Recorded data

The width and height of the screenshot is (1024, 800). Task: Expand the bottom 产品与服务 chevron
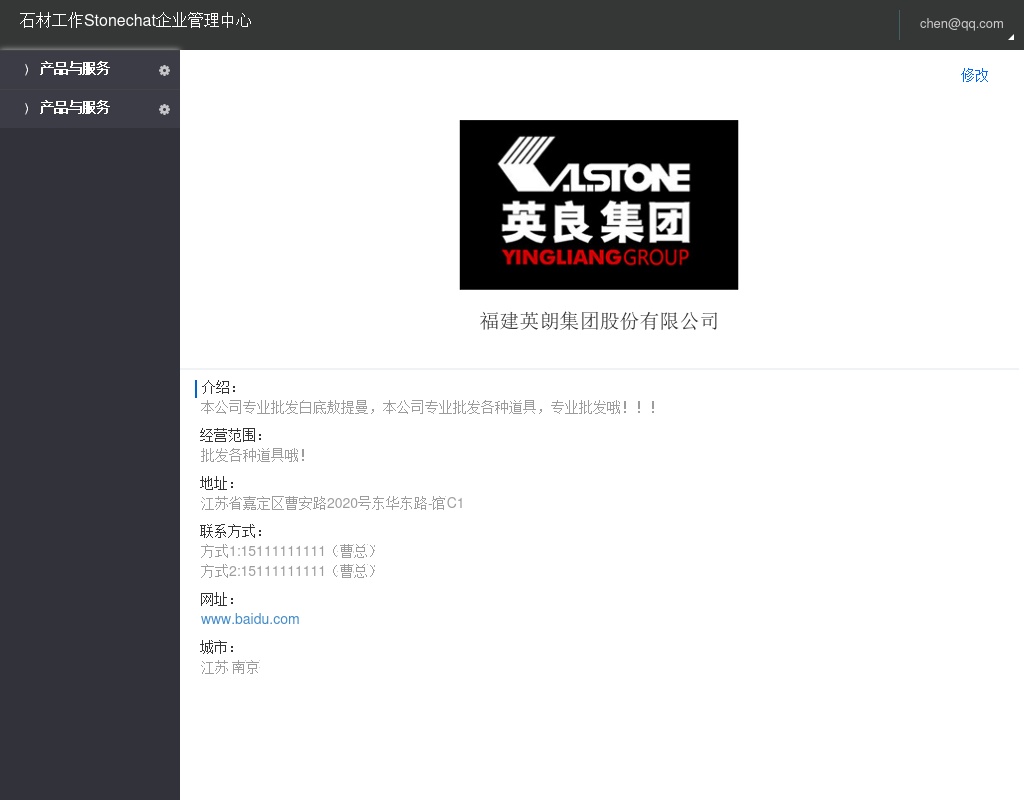coord(27,108)
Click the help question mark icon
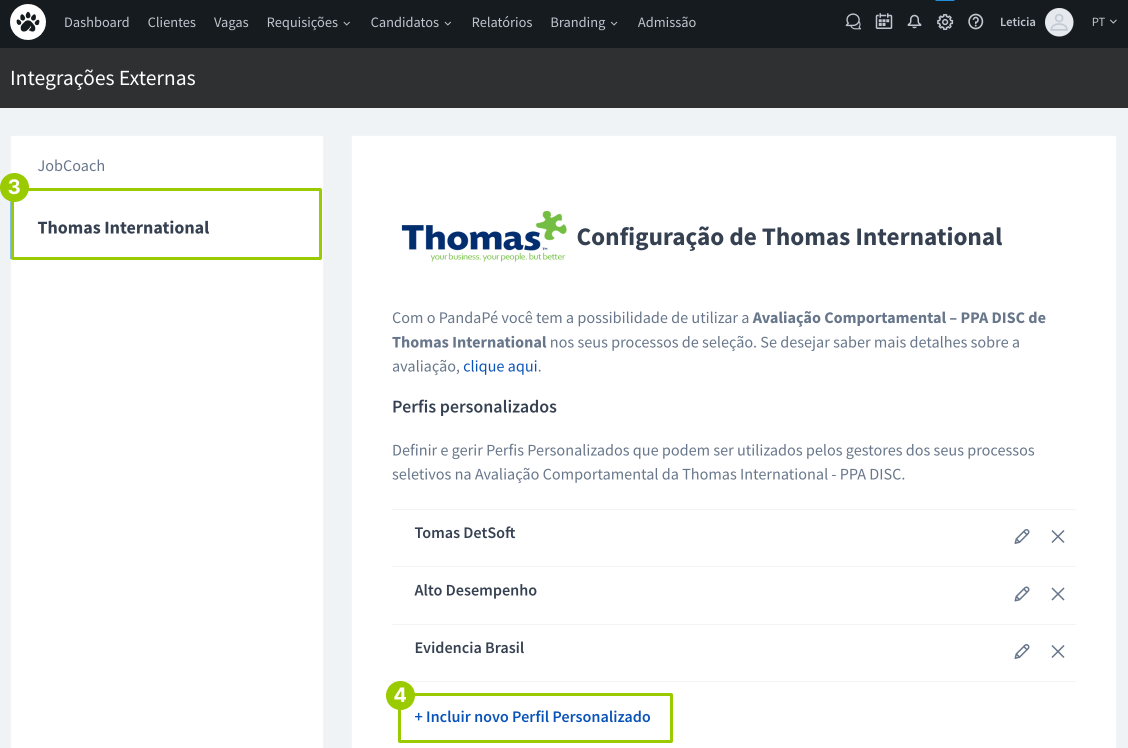Viewport: 1128px width, 748px height. (x=976, y=22)
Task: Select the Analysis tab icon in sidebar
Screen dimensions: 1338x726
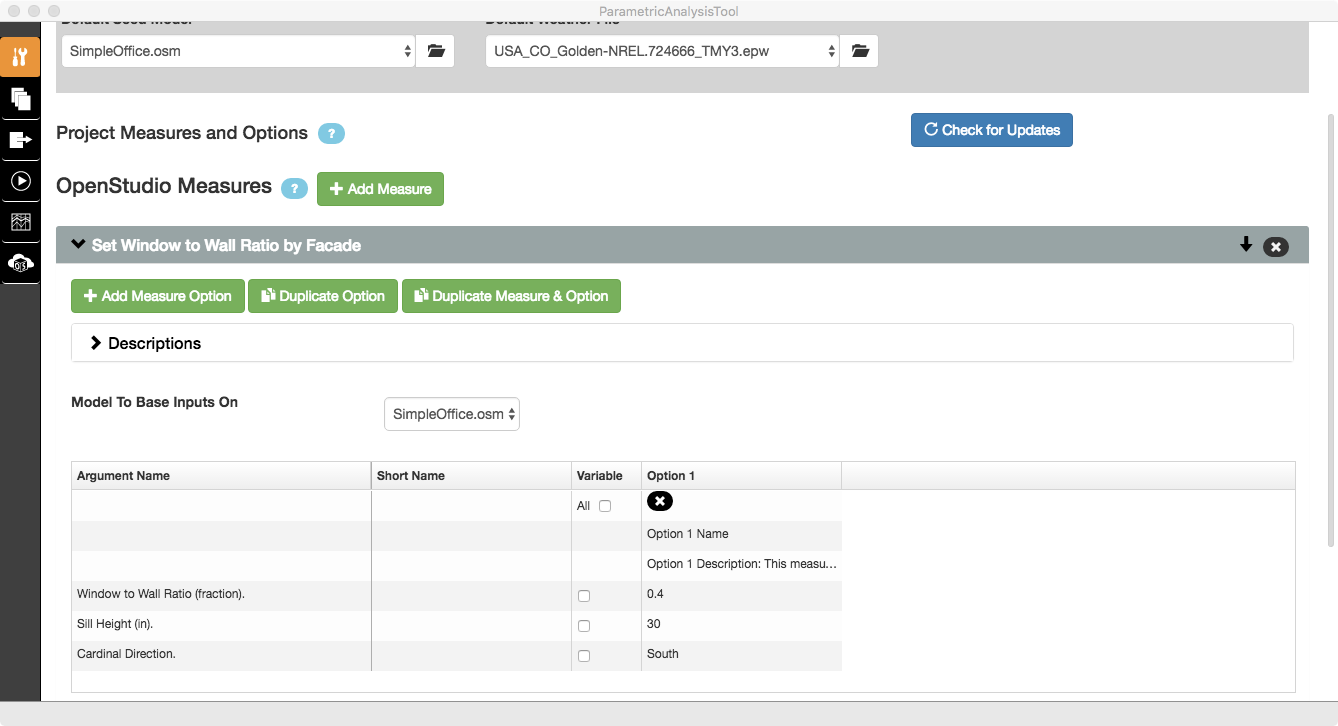Action: pyautogui.click(x=20, y=57)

* **Problem statement**: The entries are to be reproduced exactly, excluding any pictures they contain.

* **Result of the task**:
The width and height of the screenshot is (1024, 800). Task: Expand the bottom 产品与服务 chevron
coord(27,108)
Click the help question mark icon
Viewport: 1128px width, 748px height. (x=976, y=22)
Task: Select the Analysis tab icon in sidebar
Screen dimensions: 1338x726
Action: pyautogui.click(x=20, y=57)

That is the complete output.